If Airocheck’s audit concludes that at least 92 percent of an agency’s bookings are not marked up, its FairFare certification—along with a seal of approval for the TMC to display—demonstrates the agency has been audited by an independent third party and does not “systematically” apply markups.
Also a consultant with Butler Caroye Asia Pacific, O’Connor contends there is little transparency on fare markups in the TMC sphere. Especially in the corporate travel market, marking up airfares on top of TMC service fees “runs counter to clients’ expectations of good practice in their interests,” Airocheck stated in promotional materials.
“In practically every TMC tender, I see some really low-line financial offers,” O’Connor said. “They must be below cost.” That means these agencies bid with a low transaction fee but make their money in markups.
“Some TMCs here, especially the globals, get upset by the fact that competitors come in with super low fees, often win the business and they’re subsidizing it with hidden markups,” O’Connor said.
Markups applied to economy fares could be hundreds of dollars. They could go many multiples above that for premium fares, adding up to 30 percent to the cost of a ticket, said O’Connor.
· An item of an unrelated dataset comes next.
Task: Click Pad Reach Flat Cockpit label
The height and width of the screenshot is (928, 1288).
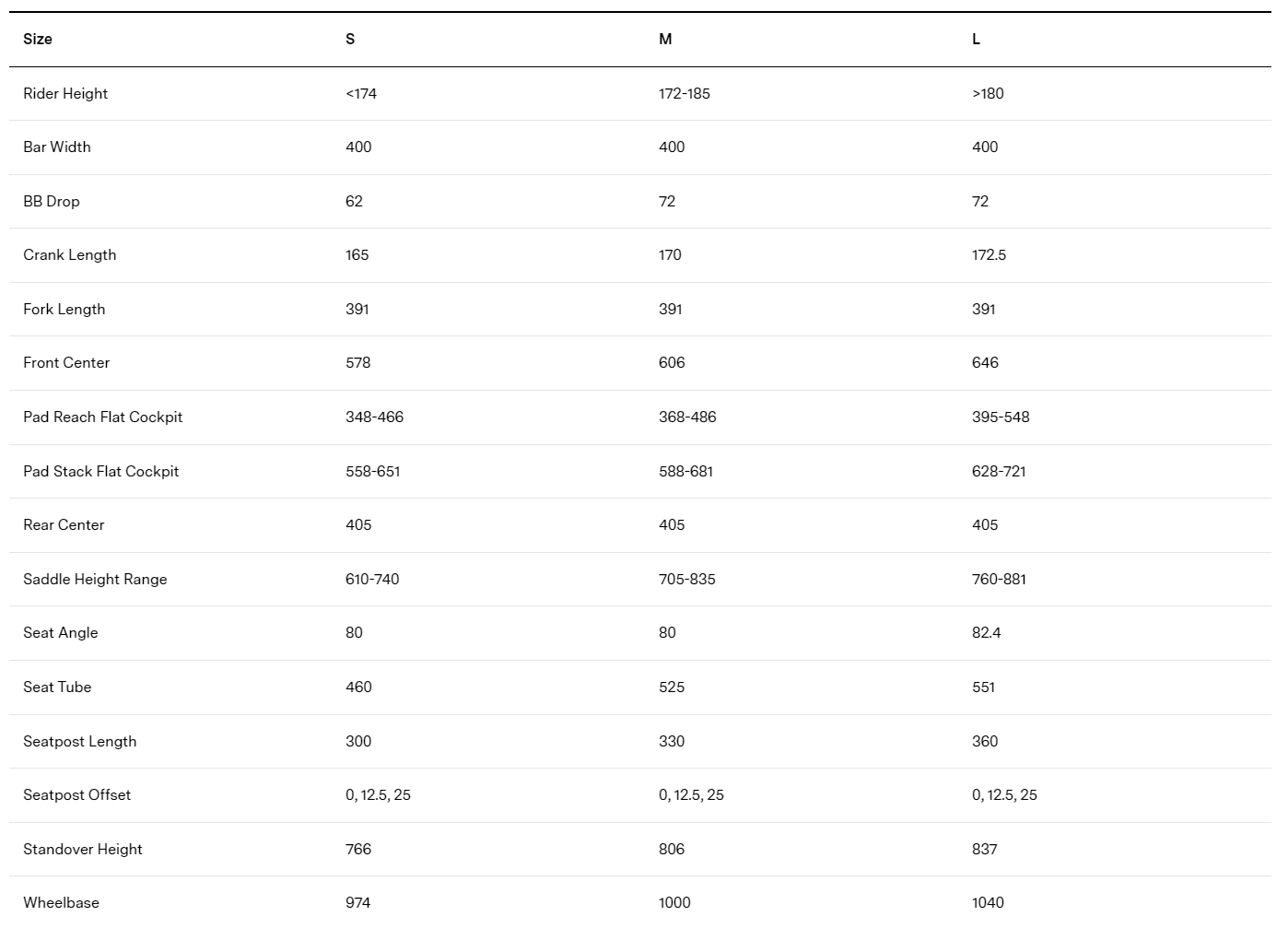Action: click(x=103, y=417)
CTM is the first to announce its own certification from Airocheck, but the audit firm said a half dozen other TMCs are engaged with them. CTM’s own certification applies only to the Australian point of sale, but Airocheck certification is available in others, too, including the U.S.
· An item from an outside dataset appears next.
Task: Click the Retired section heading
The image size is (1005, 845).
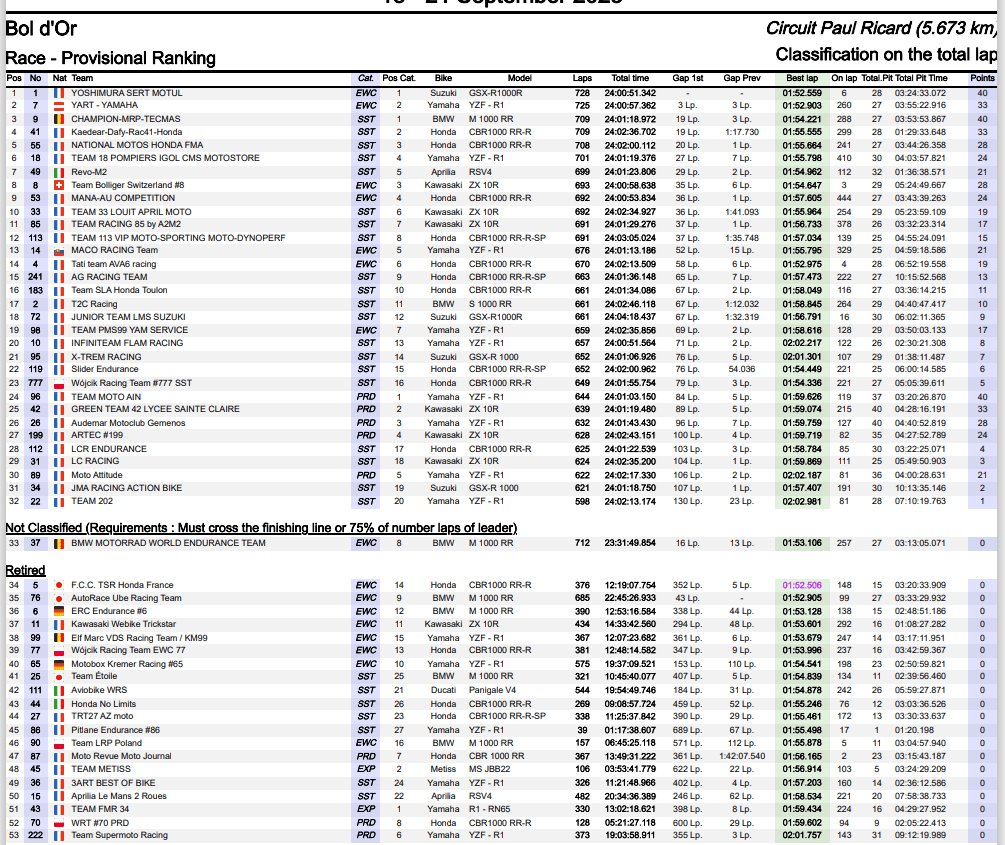Action: pyautogui.click(x=25, y=570)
Marking up is not illegal in Australia (or the U.S. for that matter). In fact, it’s pretty common in the retail travel agency sector.
As a consultant focused on the Australian corporate market, O’Connor has urged his clients to include anti-markup provisions in contracts with TMCs. Even so, it is not addressed in most agreements he has seen, especially those penned by TMCs. Some companies “don’t even have a contact with the TMC, especially in the small market.” This provides even fewer protections.
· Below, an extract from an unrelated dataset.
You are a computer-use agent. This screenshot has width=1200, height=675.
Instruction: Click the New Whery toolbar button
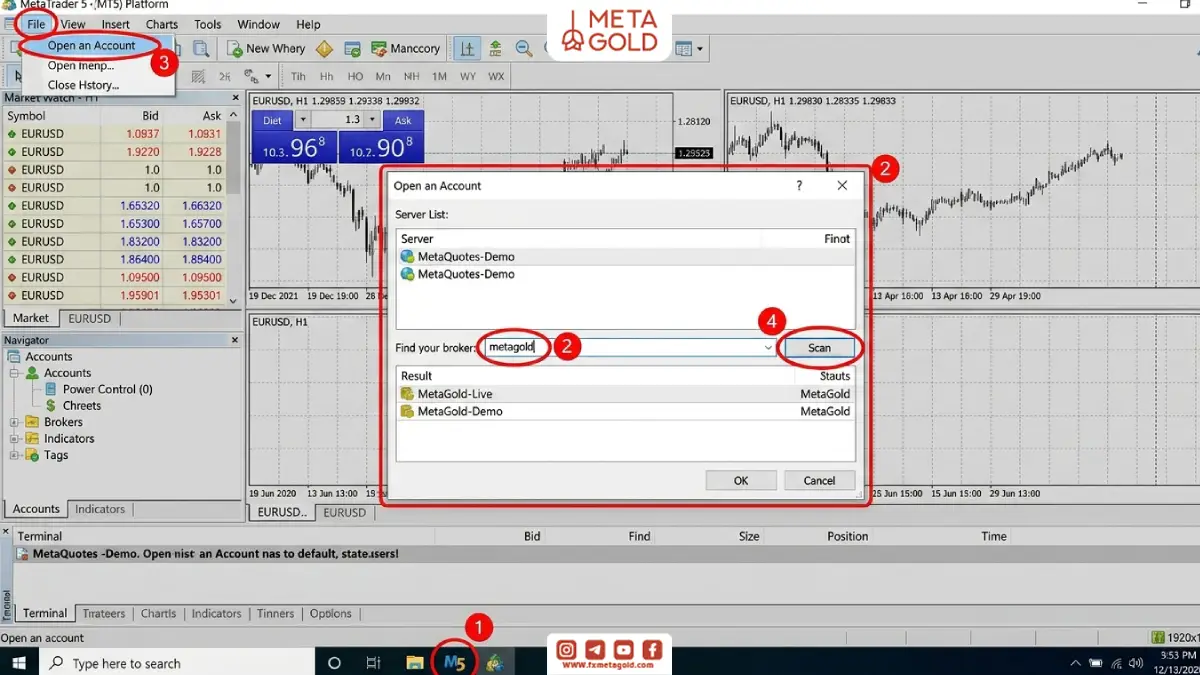[x=266, y=48]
O’Connor declined to name agencies that play heavily in the markup game.
What About The U.S.?
It’s unclear to what extent markups play a role in the U.S. corporate market.
Markups could be precluded in corporate contracts or, separately, individual airlines could prohibit ARC-accredited agents from marking up. Still, industry lawyer Mark Pestronk said of the U.S. market: “There is absolutely no legal or regulatory guidance about either marking up or discounting. Both are perfectly legal.”
The Airocheck Process
A certification is only as good as the process underpinning it.
O’Connor insists Airocheck’s is a rigorous and thorough investigation into an agency’s faring and billing practices.
For its audit, Airocheck asks the TMC, which incurs the cost of the audit, to authorize IATA BSP data for specific IATA numbers in relevant markets. It also is capable of handling ARC data for U.S. transactions, O’Connor said.
Airocheck also requests a significant sample size of client invoices and “all raw booking data for the last four months in Excel” from the TMC, according to a presentation for TMCs. These include ticket numbers, booking dates, travel dates, origins and destinations, booking locations, taxes, fare breakdowns and so on. Personally identifiable information is not necessary, O’Connor said.
Then, it’s off for review, making use of Airline Metrics’ “proprietary” software and a couple of Certified Public Accountants.
Each FairFare accreditation is valid for 12 months. TMCs get a certification seal to post on their site and a certificate disclosing the IATA numbers audited, markets covered and certification date.
Airocheck charges TMCs a fee regardless of the outcome. “You cannot buy accreditation,” O’Connor insisted. “You have to pass.” He did not disclose pricing.